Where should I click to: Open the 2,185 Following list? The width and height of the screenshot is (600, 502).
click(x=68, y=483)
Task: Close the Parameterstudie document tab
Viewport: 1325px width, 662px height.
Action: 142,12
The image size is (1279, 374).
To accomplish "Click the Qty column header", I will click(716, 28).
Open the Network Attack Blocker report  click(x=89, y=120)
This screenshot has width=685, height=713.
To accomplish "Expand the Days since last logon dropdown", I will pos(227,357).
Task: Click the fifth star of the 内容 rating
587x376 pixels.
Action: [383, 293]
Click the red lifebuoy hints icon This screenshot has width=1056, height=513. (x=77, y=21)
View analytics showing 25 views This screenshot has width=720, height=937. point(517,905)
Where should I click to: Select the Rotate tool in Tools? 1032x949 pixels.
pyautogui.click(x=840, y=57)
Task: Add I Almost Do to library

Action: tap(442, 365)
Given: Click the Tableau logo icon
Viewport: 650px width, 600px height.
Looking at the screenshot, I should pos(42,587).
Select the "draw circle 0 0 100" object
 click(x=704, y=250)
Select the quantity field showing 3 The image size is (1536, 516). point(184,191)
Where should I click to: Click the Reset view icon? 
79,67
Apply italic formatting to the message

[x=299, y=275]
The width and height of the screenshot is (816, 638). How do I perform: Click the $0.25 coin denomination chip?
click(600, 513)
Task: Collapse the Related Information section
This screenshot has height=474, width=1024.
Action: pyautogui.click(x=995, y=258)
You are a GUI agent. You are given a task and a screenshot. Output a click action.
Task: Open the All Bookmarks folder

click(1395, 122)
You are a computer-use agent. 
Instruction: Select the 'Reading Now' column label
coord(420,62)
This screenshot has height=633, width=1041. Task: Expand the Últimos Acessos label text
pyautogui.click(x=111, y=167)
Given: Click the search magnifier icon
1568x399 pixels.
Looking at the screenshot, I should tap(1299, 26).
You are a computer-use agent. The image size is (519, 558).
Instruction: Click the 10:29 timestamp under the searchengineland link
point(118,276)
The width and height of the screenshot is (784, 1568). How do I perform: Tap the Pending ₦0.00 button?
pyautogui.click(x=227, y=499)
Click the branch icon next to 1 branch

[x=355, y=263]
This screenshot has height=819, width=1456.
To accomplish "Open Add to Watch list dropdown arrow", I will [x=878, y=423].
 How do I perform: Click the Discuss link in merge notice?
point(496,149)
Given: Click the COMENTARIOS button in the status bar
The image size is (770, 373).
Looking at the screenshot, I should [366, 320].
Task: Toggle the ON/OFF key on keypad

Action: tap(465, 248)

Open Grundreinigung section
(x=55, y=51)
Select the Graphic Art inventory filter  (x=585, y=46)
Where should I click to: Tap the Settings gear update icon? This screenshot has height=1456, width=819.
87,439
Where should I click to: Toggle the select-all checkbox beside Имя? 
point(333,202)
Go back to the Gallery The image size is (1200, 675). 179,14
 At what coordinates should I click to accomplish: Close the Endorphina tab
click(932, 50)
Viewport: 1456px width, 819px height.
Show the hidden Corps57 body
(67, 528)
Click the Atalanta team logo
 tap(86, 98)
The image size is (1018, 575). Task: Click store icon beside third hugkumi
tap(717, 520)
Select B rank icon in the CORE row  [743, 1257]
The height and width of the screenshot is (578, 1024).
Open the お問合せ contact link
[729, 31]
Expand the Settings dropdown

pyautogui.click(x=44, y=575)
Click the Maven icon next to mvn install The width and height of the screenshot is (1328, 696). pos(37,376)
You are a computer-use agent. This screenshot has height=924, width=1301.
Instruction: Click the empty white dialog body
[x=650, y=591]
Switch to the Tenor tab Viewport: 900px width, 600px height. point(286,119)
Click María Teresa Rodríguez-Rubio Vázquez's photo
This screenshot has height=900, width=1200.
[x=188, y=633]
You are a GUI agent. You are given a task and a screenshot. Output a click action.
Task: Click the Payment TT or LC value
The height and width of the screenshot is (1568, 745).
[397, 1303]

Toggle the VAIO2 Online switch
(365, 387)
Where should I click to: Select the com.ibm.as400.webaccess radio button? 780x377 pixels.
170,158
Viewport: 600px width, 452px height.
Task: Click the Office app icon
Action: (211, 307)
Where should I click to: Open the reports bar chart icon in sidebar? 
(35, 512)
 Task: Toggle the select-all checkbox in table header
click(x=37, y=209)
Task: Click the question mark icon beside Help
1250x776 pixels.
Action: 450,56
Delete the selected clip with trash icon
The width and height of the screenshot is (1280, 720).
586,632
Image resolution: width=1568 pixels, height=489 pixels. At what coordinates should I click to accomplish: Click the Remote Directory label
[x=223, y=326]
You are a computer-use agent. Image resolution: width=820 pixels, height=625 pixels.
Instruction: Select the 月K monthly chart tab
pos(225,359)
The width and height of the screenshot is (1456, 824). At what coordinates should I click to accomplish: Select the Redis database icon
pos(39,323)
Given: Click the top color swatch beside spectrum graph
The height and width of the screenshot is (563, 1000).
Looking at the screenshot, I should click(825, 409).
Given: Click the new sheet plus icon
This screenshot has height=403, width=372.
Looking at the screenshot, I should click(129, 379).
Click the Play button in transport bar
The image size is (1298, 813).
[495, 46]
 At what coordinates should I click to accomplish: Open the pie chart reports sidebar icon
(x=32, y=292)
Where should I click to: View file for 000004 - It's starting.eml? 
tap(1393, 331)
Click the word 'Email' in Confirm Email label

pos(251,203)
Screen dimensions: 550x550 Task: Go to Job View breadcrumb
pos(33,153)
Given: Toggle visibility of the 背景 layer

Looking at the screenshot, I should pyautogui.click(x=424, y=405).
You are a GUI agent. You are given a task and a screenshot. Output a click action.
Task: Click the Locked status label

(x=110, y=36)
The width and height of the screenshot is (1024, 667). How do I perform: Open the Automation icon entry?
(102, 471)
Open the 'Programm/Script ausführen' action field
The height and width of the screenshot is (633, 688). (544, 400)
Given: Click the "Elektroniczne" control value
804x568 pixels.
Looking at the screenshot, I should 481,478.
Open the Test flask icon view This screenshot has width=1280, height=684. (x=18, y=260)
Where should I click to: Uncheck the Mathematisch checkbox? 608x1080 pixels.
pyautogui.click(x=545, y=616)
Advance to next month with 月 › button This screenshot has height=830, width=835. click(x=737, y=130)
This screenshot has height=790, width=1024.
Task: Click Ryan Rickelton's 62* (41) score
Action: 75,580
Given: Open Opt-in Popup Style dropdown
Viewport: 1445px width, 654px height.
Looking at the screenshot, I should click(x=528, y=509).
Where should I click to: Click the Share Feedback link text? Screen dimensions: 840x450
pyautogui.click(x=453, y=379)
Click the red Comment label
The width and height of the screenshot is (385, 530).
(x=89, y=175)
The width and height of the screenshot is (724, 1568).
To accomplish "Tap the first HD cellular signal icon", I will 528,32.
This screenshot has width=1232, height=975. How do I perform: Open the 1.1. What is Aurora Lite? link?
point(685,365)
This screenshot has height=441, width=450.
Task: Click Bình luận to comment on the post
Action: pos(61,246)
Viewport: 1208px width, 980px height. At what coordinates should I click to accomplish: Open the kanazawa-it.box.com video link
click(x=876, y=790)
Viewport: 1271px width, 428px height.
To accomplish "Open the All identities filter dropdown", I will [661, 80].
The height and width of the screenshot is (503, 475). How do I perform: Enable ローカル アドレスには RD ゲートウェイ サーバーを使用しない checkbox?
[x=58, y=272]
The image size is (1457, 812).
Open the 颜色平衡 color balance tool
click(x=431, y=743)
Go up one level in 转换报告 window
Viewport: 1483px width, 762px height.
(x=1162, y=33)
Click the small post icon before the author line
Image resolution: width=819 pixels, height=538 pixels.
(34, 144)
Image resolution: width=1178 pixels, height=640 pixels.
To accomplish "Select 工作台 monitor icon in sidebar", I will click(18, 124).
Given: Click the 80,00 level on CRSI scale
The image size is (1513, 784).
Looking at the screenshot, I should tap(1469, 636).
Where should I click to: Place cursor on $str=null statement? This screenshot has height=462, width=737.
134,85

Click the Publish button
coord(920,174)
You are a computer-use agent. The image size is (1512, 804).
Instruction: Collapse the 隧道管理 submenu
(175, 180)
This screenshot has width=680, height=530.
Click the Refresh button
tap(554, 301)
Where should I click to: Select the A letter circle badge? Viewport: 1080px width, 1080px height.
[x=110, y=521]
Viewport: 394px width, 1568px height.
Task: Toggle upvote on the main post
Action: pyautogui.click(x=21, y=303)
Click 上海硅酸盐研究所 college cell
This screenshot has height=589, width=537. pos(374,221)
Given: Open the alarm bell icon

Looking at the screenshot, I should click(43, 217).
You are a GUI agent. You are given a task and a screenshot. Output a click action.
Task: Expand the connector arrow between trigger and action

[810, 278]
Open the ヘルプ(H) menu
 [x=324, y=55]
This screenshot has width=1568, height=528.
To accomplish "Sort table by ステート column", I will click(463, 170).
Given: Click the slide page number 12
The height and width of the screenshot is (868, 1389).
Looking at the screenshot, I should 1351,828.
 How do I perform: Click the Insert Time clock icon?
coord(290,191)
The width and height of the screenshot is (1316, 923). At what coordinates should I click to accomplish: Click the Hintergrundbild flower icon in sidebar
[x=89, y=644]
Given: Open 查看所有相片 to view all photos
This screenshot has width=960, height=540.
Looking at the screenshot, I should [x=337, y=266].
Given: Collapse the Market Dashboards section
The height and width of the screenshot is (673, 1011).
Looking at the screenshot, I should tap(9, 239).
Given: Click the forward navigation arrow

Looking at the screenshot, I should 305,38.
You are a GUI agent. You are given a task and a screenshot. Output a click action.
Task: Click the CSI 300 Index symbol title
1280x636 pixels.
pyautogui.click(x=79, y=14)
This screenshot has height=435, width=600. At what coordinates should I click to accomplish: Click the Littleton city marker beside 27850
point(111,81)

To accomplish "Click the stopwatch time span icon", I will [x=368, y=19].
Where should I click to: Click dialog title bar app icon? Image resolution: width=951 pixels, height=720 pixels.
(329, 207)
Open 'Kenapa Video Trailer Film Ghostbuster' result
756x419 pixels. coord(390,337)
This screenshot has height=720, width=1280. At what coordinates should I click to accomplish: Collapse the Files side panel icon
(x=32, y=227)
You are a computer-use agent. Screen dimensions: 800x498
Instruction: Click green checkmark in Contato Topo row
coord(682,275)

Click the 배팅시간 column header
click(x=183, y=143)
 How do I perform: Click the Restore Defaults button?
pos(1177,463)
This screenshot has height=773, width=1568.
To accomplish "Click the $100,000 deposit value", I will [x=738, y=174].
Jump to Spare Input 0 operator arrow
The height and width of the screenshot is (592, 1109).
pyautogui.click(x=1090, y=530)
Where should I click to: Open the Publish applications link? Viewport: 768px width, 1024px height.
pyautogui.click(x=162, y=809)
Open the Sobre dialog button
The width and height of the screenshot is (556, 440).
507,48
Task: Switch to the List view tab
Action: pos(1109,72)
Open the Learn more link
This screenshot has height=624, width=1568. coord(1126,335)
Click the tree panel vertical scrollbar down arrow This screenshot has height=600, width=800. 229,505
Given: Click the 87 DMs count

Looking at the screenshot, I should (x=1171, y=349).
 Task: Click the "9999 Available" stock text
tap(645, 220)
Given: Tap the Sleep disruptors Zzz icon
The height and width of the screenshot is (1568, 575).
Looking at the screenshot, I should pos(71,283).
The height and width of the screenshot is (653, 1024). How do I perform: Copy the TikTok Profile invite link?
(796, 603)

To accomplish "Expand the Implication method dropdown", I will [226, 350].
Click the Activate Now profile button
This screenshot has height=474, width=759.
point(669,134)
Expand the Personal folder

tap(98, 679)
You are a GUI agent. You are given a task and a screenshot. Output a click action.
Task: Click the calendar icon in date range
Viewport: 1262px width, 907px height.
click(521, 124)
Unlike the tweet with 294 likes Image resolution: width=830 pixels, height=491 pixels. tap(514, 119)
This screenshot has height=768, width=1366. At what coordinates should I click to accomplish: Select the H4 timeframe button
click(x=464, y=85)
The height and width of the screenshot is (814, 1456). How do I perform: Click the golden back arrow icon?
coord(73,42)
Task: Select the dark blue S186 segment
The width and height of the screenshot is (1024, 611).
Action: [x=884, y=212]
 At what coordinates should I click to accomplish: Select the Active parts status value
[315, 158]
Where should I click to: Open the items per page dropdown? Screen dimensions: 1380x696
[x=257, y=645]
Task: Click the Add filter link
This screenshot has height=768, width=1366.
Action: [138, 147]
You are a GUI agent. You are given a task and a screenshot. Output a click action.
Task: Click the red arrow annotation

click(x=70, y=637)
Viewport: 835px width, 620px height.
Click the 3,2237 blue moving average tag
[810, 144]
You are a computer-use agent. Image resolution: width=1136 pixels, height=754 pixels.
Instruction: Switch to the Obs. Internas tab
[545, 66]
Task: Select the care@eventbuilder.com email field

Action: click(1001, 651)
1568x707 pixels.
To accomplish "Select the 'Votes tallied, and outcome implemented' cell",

------------------------------------------------------------

TASK BRIEF:
Set down the lines above as they stand, starting with the first line and ending with the line that contains "Select the quantity".

ANSWER TO THIS EXERCISE:
Where should I click to: Open the 2,185 Following list? The width and height of the screenshot is (600, 502).
click(x=68, y=483)
Task: Close the Parameterstudie document tab
Viewport: 1325px width, 662px height.
Action: 142,12
The image size is (1279, 374).
To accomplish "Click the Qty column header", I will click(716, 28).
Open the Network Attack Blocker report  click(x=89, y=120)
This screenshot has width=685, height=713.
To accomplish "Expand the Days since last logon dropdown", I will pos(227,357).
Task: Click the fifth star of the 内容 rating
587x376 pixels.
Action: [383, 293]
Click the red lifebuoy hints icon This screenshot has width=1056, height=513. (x=77, y=21)
View analytics showing 25 views This screenshot has width=720, height=937. point(517,905)
Where should I click to: Select the Rotate tool in Tools? 1032x949 pixels.
pyautogui.click(x=840, y=57)
Task: Add I Almost Do to library

Action: tap(442, 365)
Given: Click the Tableau logo icon
Viewport: 650px width, 600px height.
Looking at the screenshot, I should pos(42,587).
Select the "draw circle 0 0 100" object
 click(x=704, y=250)
Select the quantity field showing 3 The image size is (1536, 516). point(184,191)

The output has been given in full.